------ Material provided ------
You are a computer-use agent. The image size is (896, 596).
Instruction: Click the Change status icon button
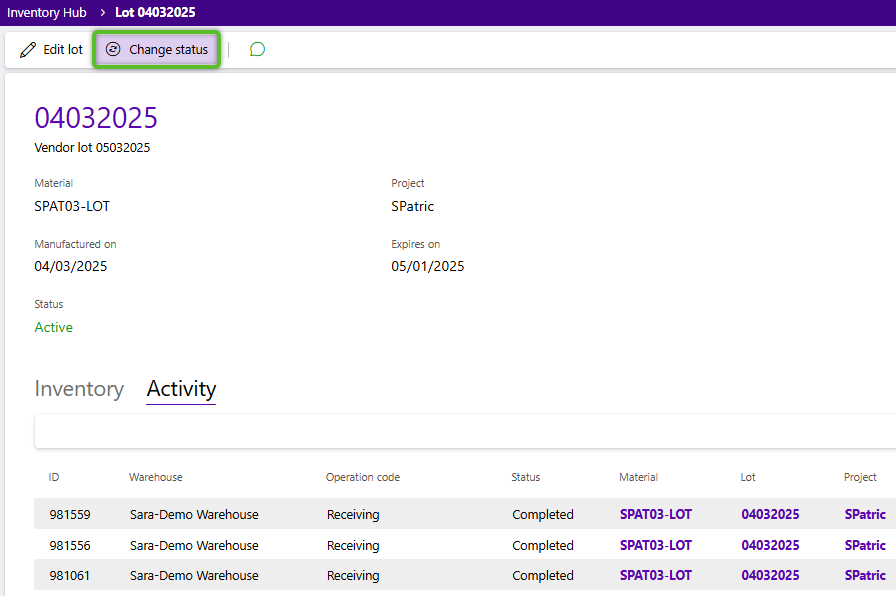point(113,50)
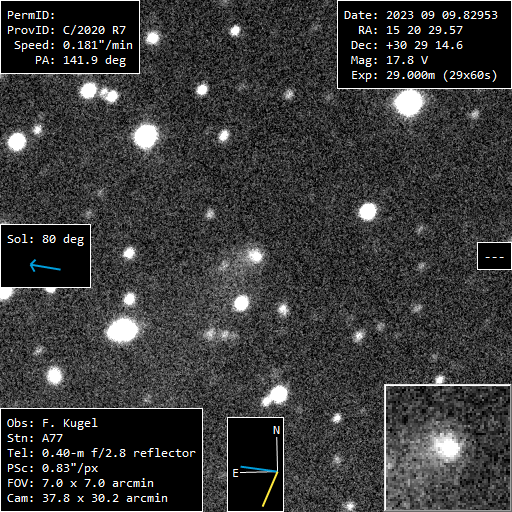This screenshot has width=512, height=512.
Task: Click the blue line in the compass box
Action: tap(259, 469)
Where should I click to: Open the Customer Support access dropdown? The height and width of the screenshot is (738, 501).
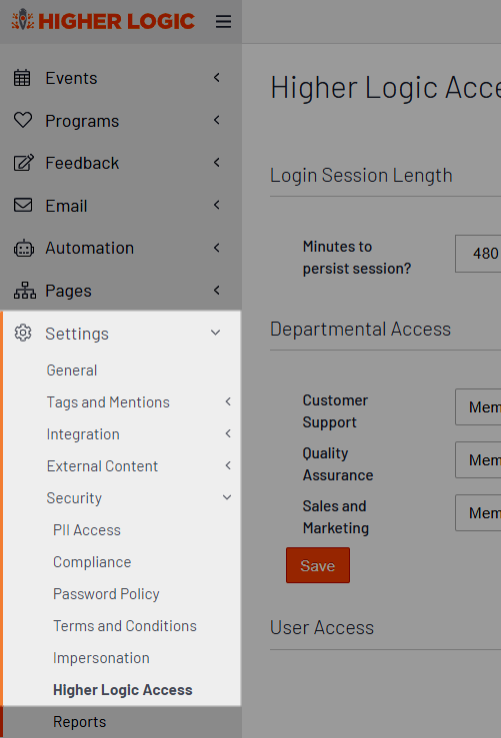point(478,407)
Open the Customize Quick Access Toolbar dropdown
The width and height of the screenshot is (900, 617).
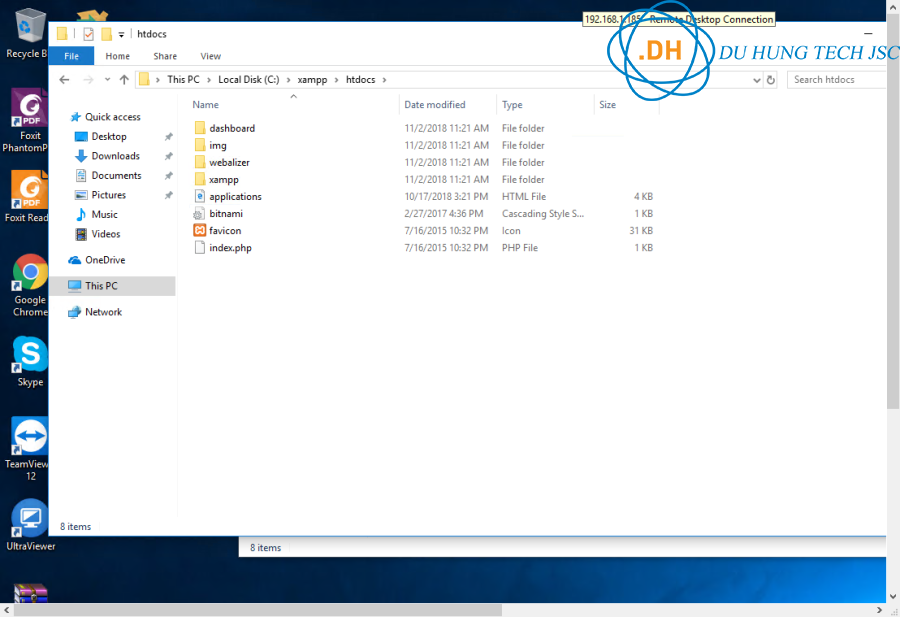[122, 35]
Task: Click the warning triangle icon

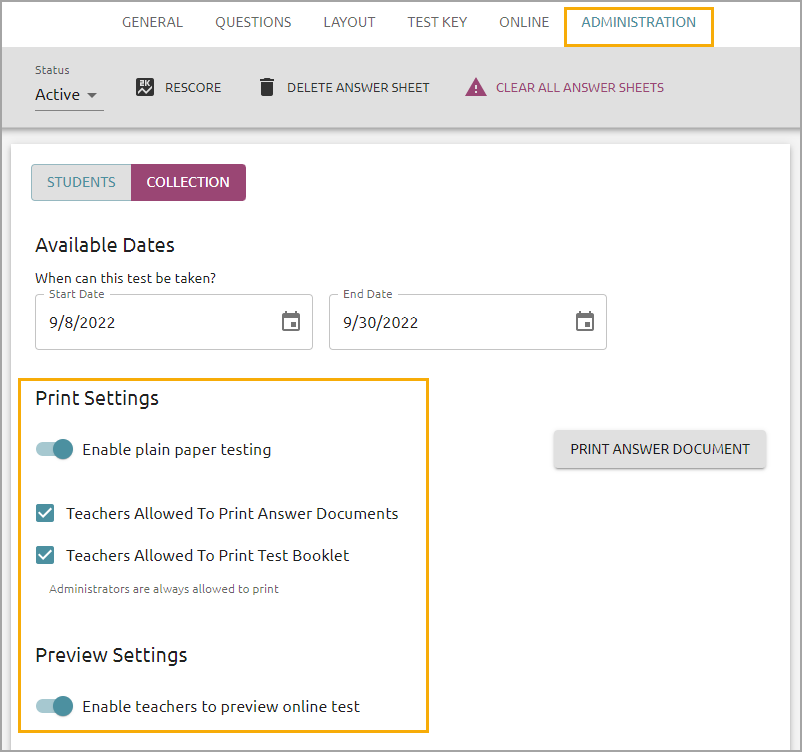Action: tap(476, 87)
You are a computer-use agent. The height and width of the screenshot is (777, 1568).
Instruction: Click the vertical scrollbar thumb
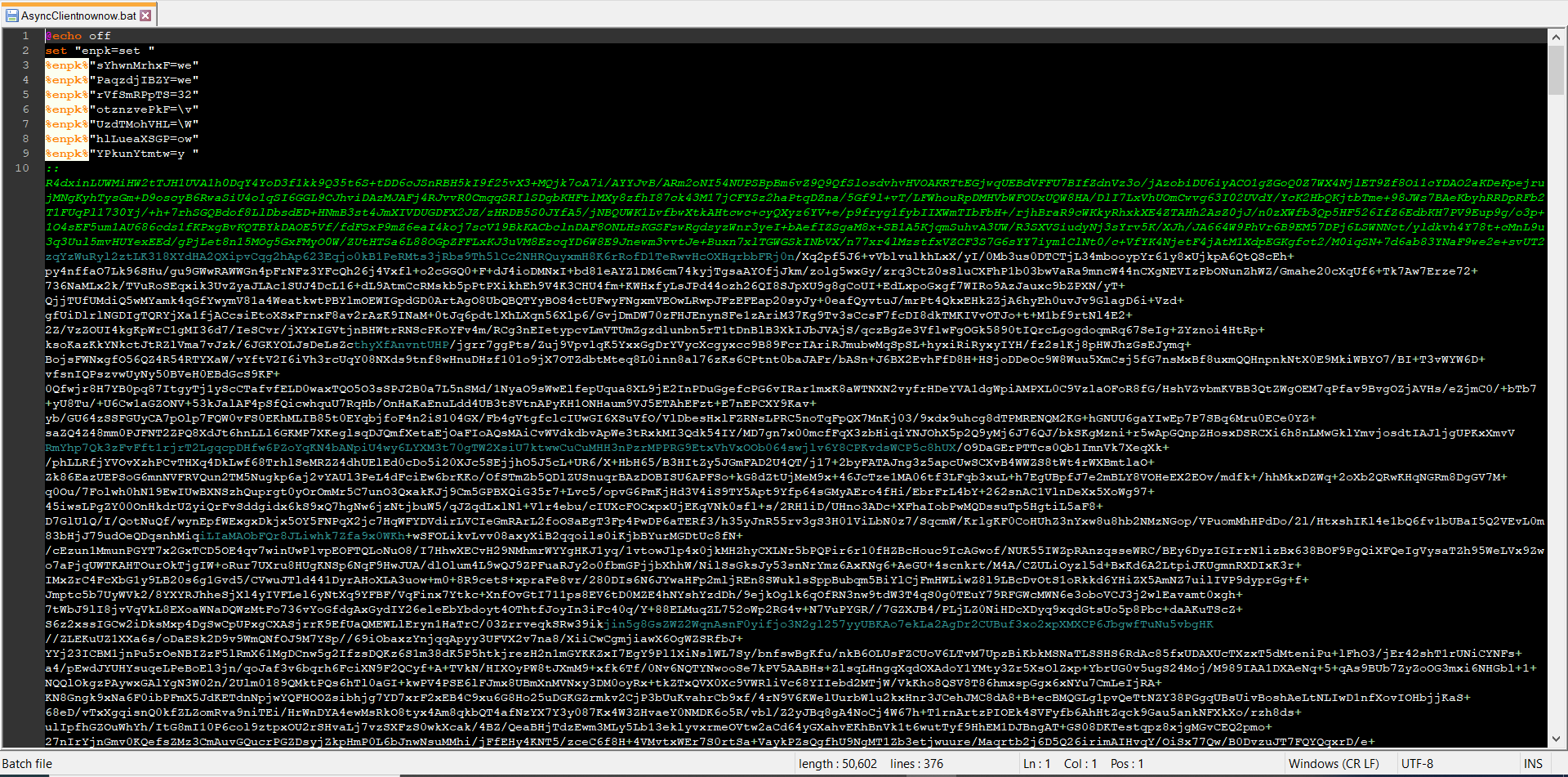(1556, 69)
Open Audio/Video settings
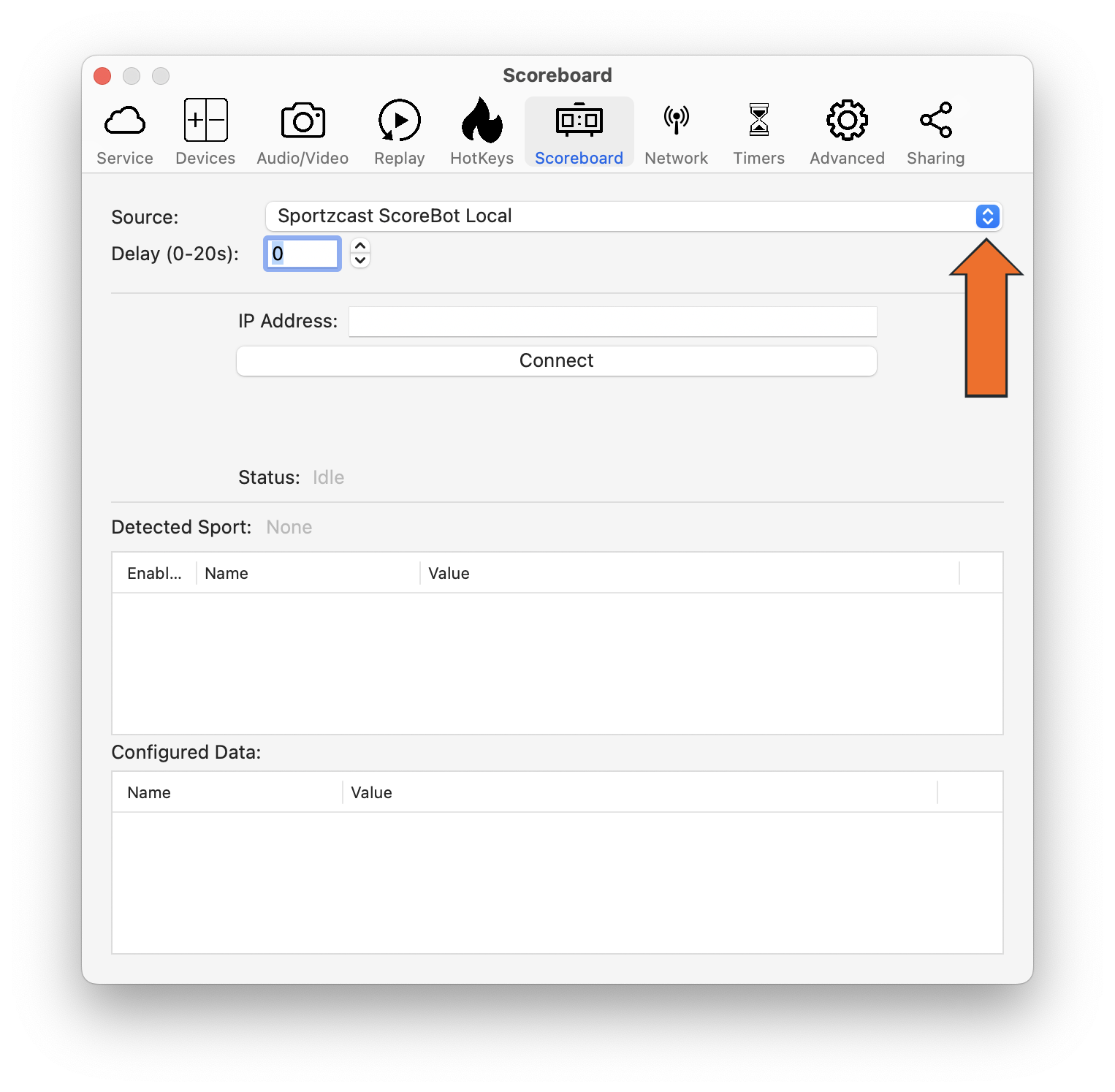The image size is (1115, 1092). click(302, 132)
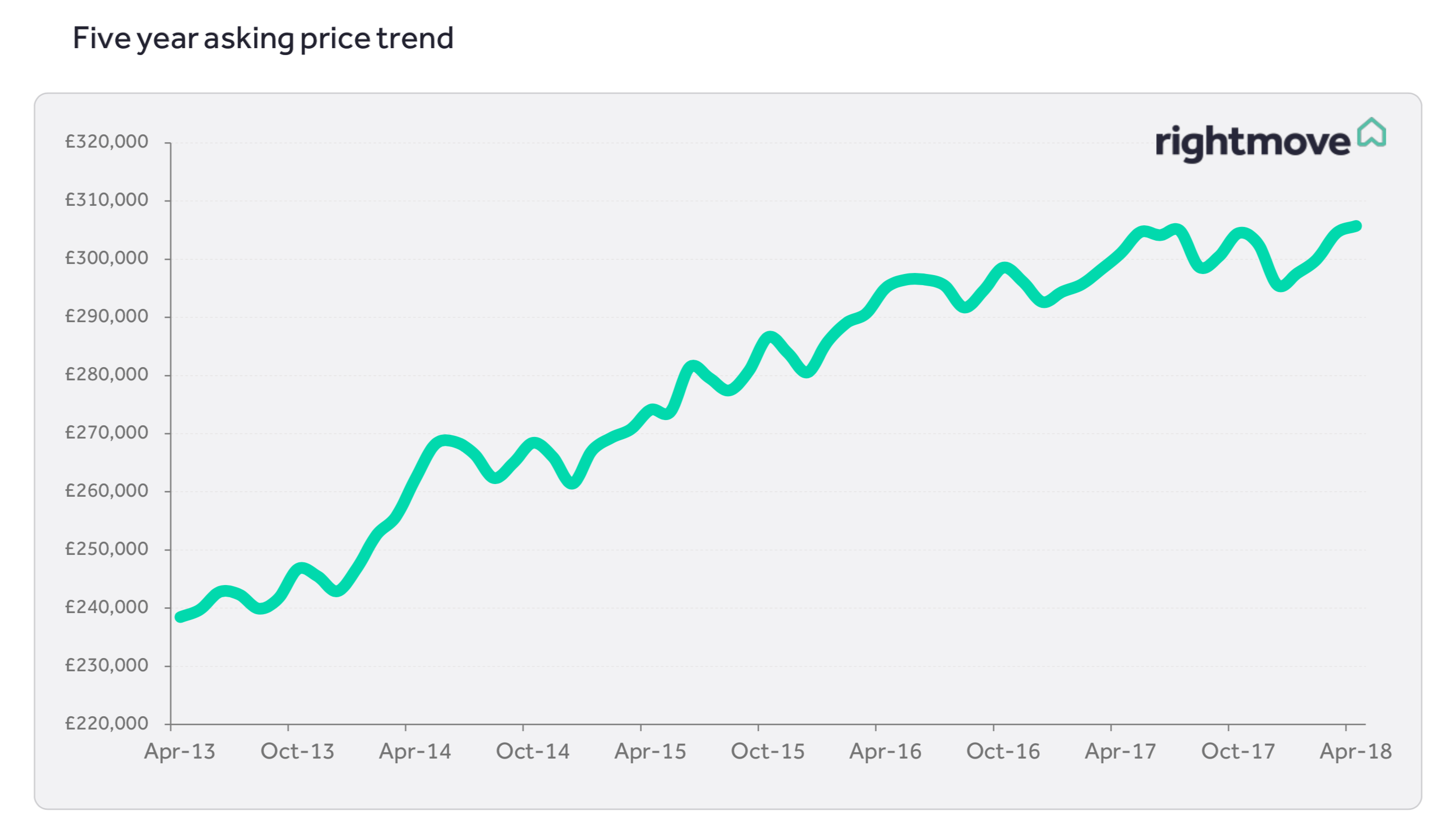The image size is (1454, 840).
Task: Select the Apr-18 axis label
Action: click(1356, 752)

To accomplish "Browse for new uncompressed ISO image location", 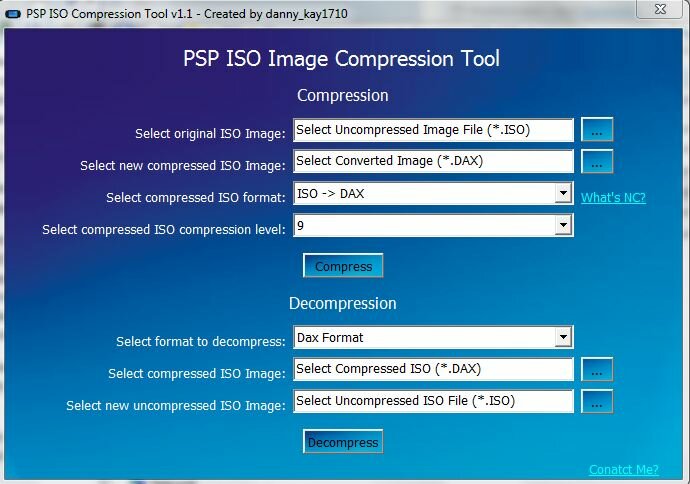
------
• [What is needed]: Reading through the records above, report each line in which the string "agent" is found.

• [Task response]:
You are a computer-use agent. The image size is (896, 596).
You are a computer-use agent. The height and width of the screenshot is (777, 1568).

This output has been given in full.